Coutumes et rites autour de la mort à l'hôpital

Profession de foi des mourants
Trois fois :
* Adonaï melekh, Adonaï malakh, Adonaï yimlokh le'olam vaèd 
(Le Seigneur règne, Il a régné, Il régnera à jamais)
* Baroukh shem kevod Malkhouto lèolam vaèd 
(Béni soit le nom de Son Règne glorieux, à jamais)
* Sept fois : Adonaï Hou HaElohim 
(C'est le Seigneur qui est le Dieu) * Enfin, Shema Israël, Adonaï Elohenou, Adonaï E'had 
(Ecoute Israël, le Seigneur Est notre Dieu, le Seigneur Est Un)
Quand une personne est au plus mal, notre tradition veut que des proches viennent lui tenir compagnie, tentent de la calmer, de lui manifester son amour, de l'écouter si le mourrant peut encore parler, et les personnes présentes psalmodient des psaumes.

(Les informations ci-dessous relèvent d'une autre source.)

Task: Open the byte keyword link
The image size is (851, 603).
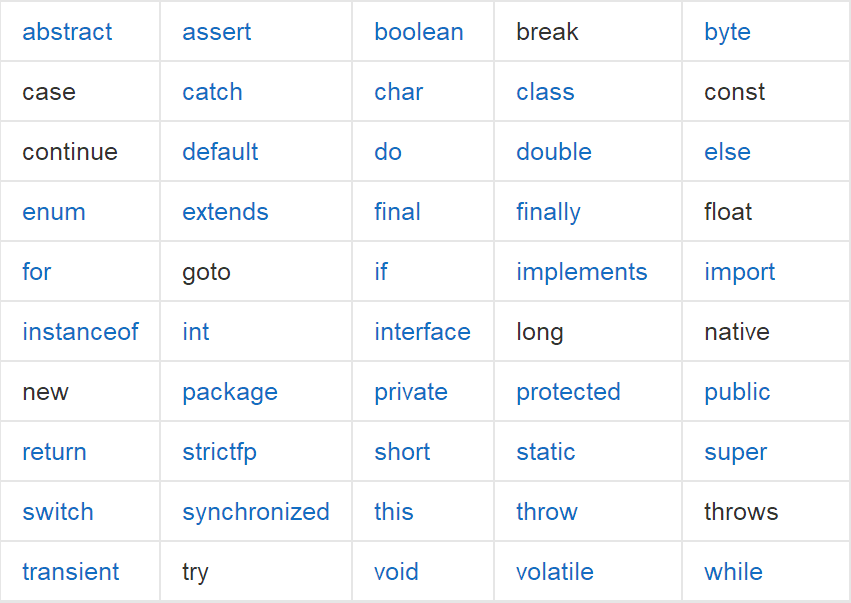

Hommes ou femmes ont droit au même respect et au même hommage.
On ne doit rien faire pour hâter la mort, ce serait un crime, la personne est vivante jusqu'à son dernier souffle.

Au dernier moment, l'entourage, et si possible le mourant récitent la profession de foi, on ferme les yeux du mort, on l'allonge, les bras le long du corps, et on le recouvre entièrement.
Le visage des défunts est toujours caché dans la tradition juive, il n'y a jamais de soins esthétiques post mortem.

Lorsque le décès a lieu à l'hôpital, il est recommandé de transférer le corps à domicile, chez l'un des enfants, ou le plus souvent dans un salon funéraire de l'entreprise chargée des pompes funèbres, afin que ses proches et amis puissent le veiller et réciter des psaumes en son honneur.

La toilette mortuaire est faite par des membres de la communauté juive, et l'enterrement a lieu le plus rapidement possible, la date est négociée entre la famille et les pompes funèbres. Les enterrements sont simples, sans fleurs ni couronne, ceux qui tiennent à faire un geste en mémoire du défunt, sont invités à faire des dons en son honneur à une oeuvre de bienfaisance, afin que cela augmente les mérites du disparu.

Le personnel soignant, et la laïcité

Il n'y a pas de différences sensible entre un malade en fin de vie, qu'il soit juif ou non, les différences entre les individus sont bien plus visibles que les différences entre les groupes.

La religion juive n'interdit aucun traitement permettant d'allonger la vie, ou de réduire les souffrances, des hommes et des femmes qui s'apprêtent à nous quitter.

Nous attendons de la part du personnel soignant un comportement humain, et compréhensif, le même qu'il a coutume de dispenser à toutes les personnes qui terminent leur vie à l'hôpital.

Il n'y a généralement pas de cérémonie ni dans la chambre du mourant, ni ailleurs dans l'établissement hospitalier.  Des proches peuvent demander à se recueillir à la morgue de l'hôpital, si le corps n'a pas été transféré dans un salon funéraire extérieur. A leur demande, on leur présentera alors le défunt, il peuvent demander que le visage soit masqué par un drap, et les proches pourront rester un certain temps en compagnie du défunt pour lui rendre hommage et réciter des psaumes.